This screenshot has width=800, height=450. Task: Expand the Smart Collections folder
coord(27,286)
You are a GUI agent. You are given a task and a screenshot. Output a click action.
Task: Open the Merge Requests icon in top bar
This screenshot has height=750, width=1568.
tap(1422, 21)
---
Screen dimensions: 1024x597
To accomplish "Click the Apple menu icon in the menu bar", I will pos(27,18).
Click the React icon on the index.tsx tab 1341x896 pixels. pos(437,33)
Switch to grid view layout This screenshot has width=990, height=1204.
* * *
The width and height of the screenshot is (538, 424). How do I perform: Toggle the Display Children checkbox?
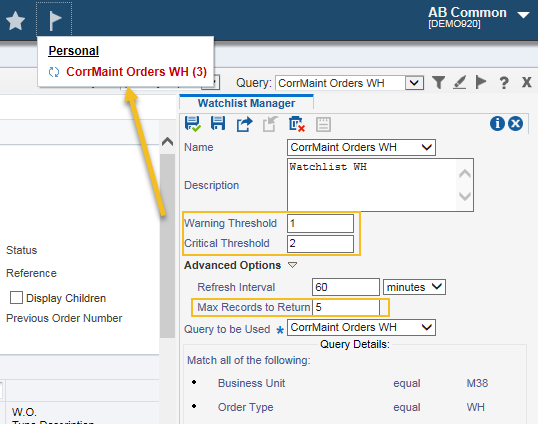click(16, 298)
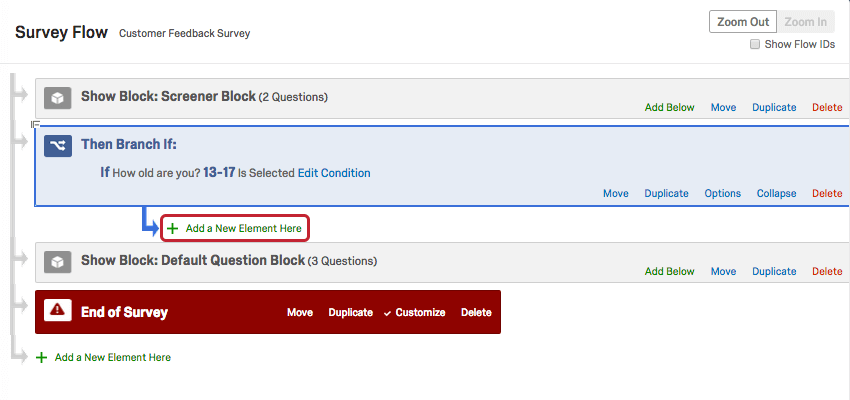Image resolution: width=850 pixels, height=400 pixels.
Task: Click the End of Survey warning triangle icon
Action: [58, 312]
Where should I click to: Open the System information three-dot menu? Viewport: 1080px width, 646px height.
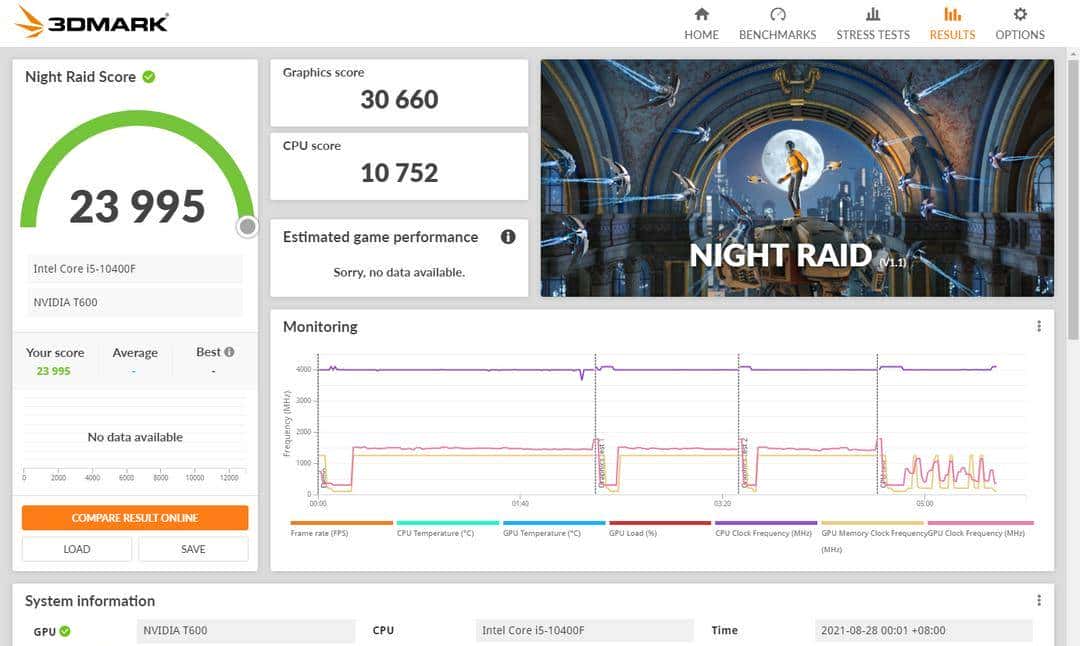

What is needed
Look above for every line with the word "menu" and copy it.

Solution
To accomplish "Click the Apple menu icon in the menu bar", I will pos(27,18).
Where should I click to: Open the System information three-dot menu? Viewport: 1080px width, 646px height.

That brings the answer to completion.